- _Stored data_
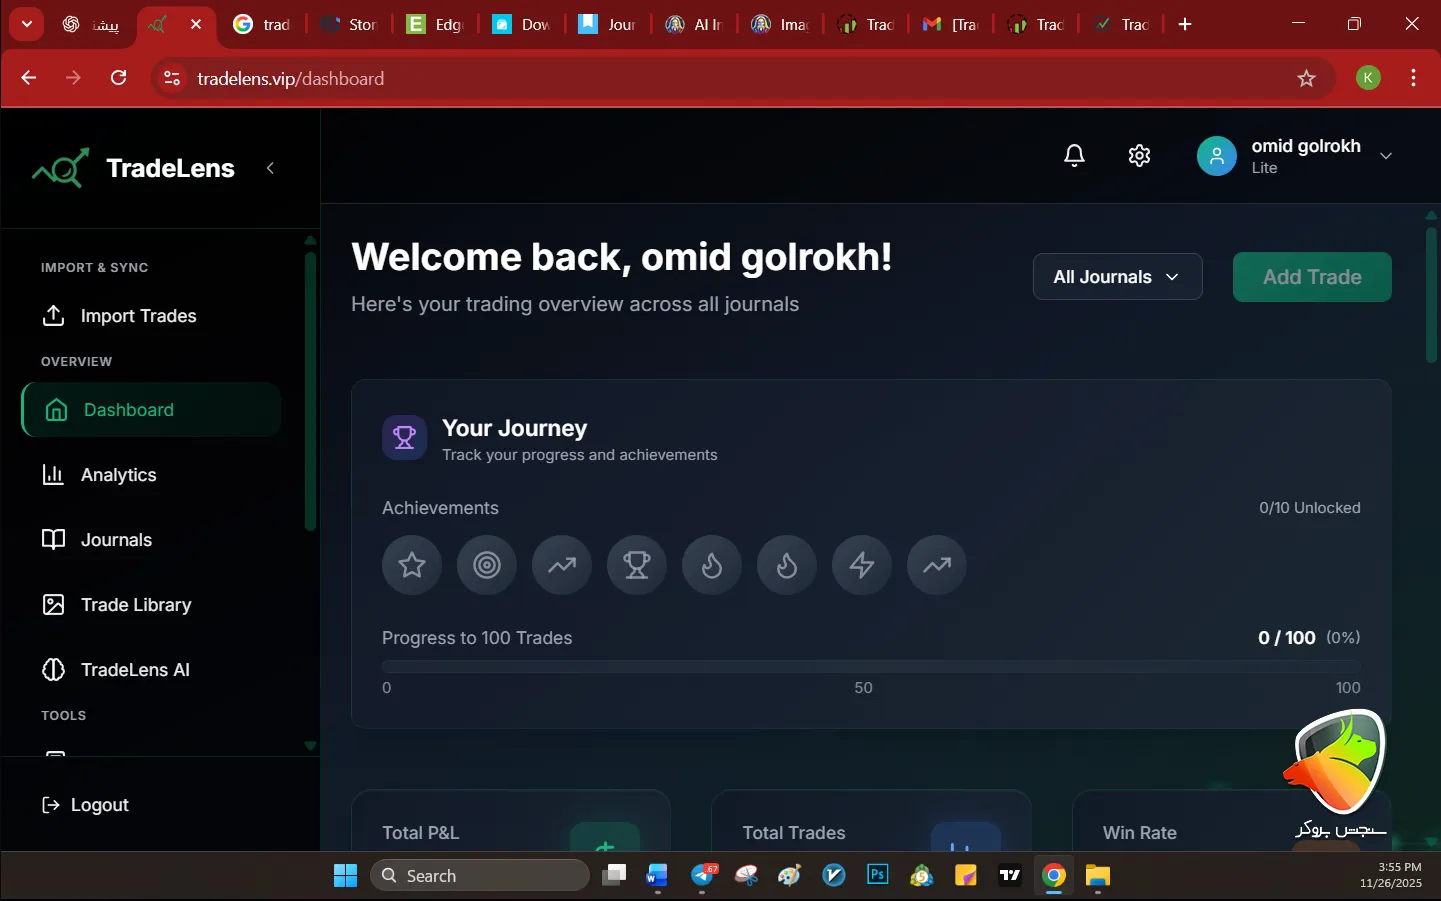
Task: Click the Add Trade button
Action: click(x=1311, y=277)
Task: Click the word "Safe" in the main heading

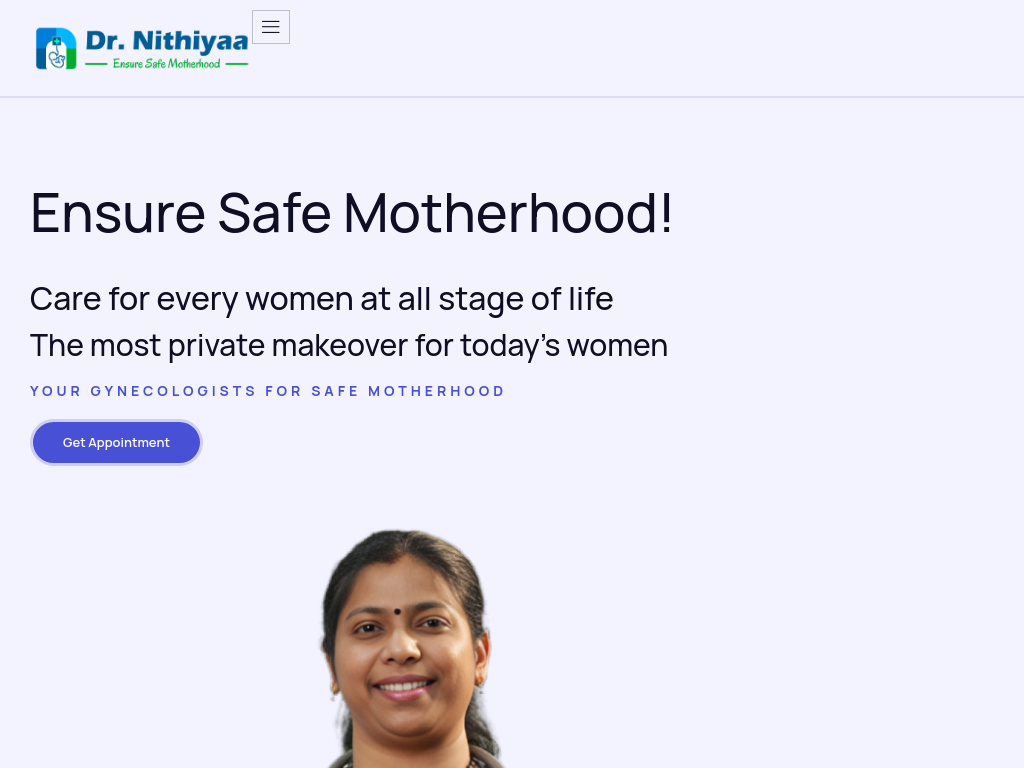Action: [274, 213]
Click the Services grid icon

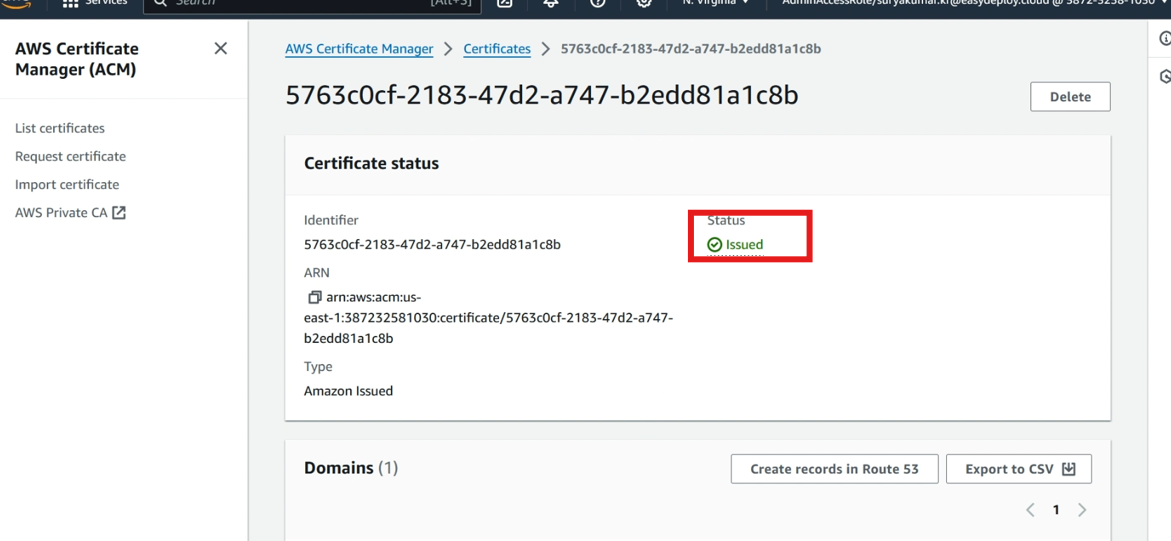pyautogui.click(x=71, y=3)
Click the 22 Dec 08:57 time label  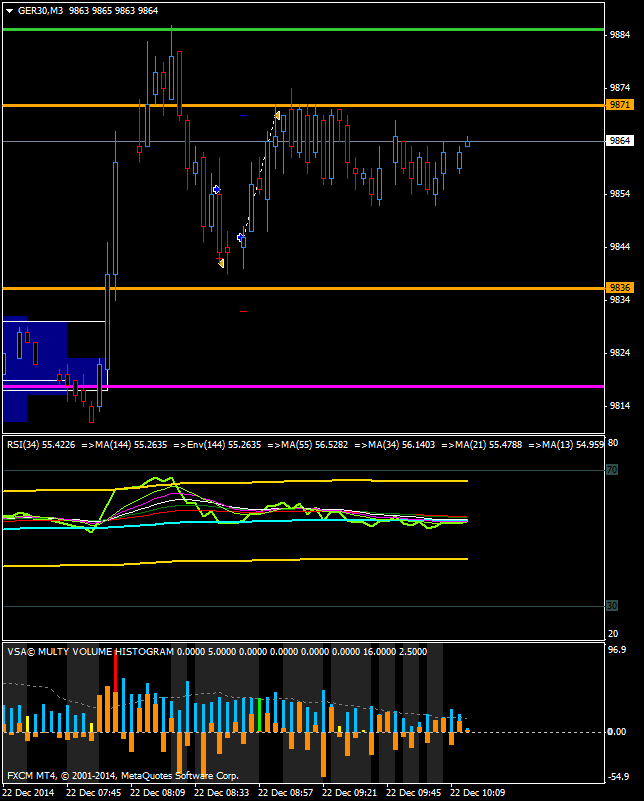coord(288,792)
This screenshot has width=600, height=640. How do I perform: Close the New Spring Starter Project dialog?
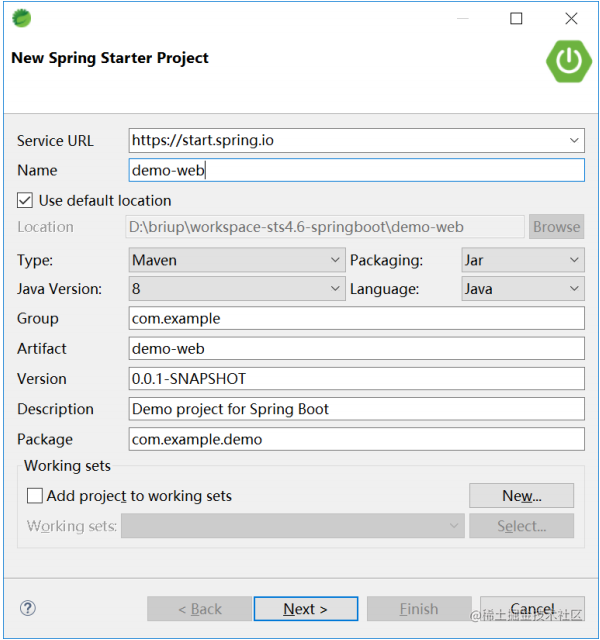(x=571, y=18)
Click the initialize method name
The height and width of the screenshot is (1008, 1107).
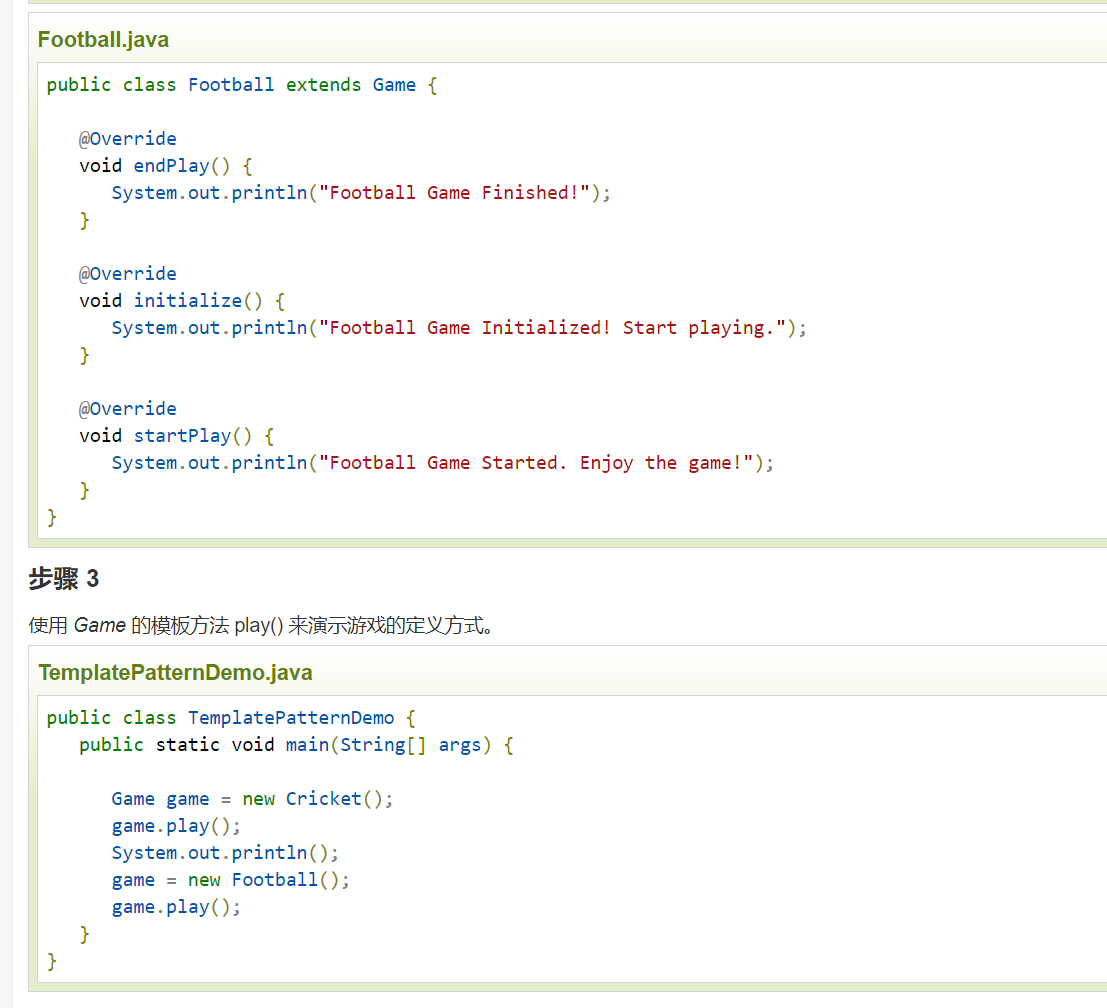point(187,301)
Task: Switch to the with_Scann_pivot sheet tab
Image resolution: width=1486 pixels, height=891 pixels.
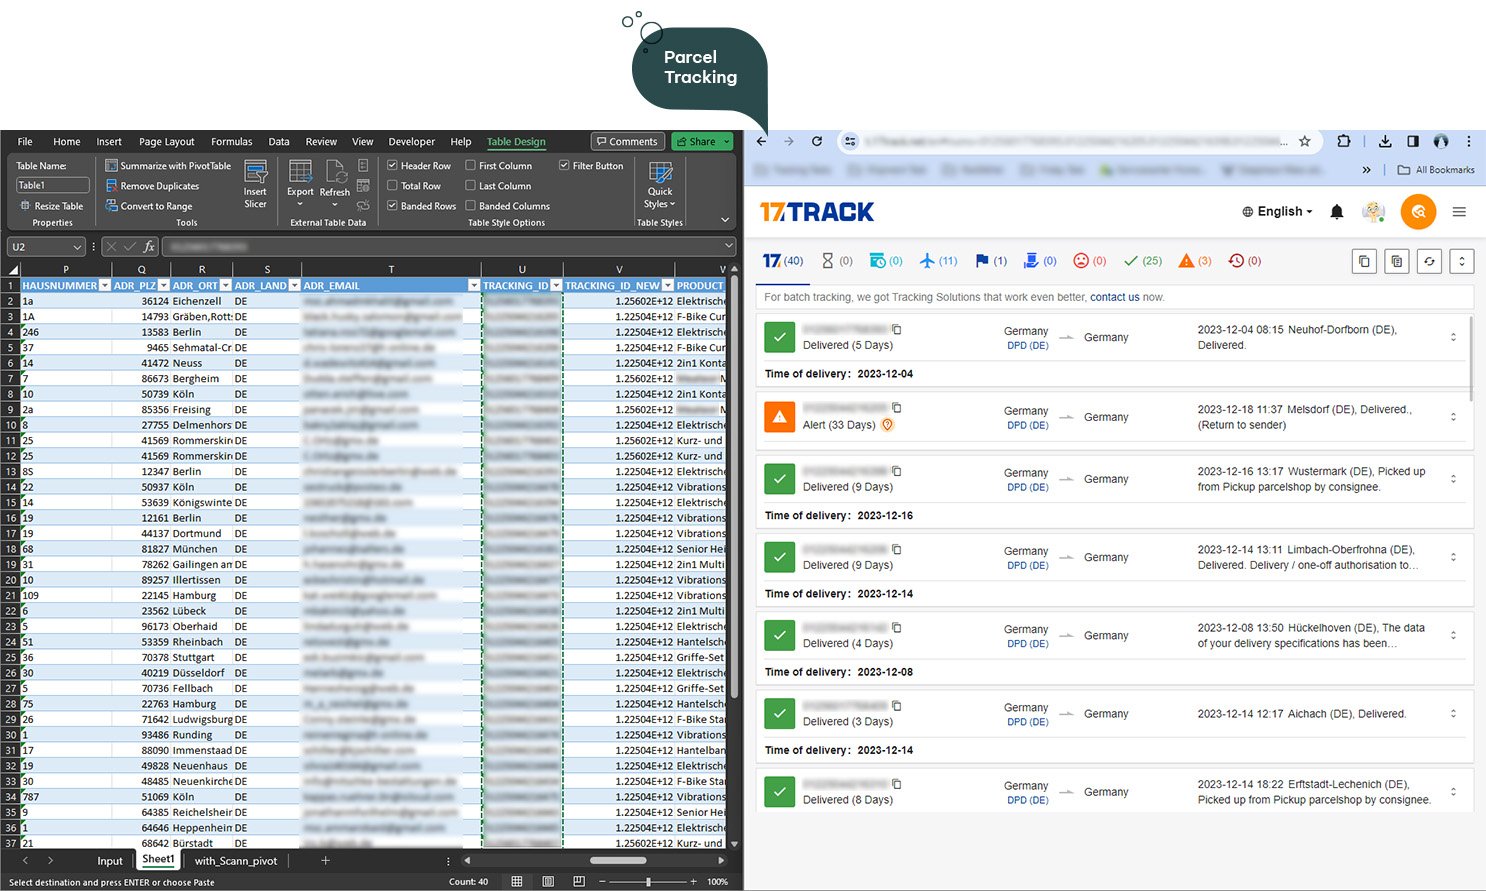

- _Problem details_
What is needed is an exact repeat of the lines from the one containing "This screenshot has" through the last line of the records above, both included, with pictures left out.

- _Written answer_
This screenshot has width=600, height=640. How do I perform: Close the New Spring Starter Project dialog?
(x=571, y=18)
Click the initialize method name
The height and width of the screenshot is (1008, 1107).
point(187,301)
Task: Switch to the with_Scann_pivot sheet tab
Image resolution: width=1486 pixels, height=891 pixels.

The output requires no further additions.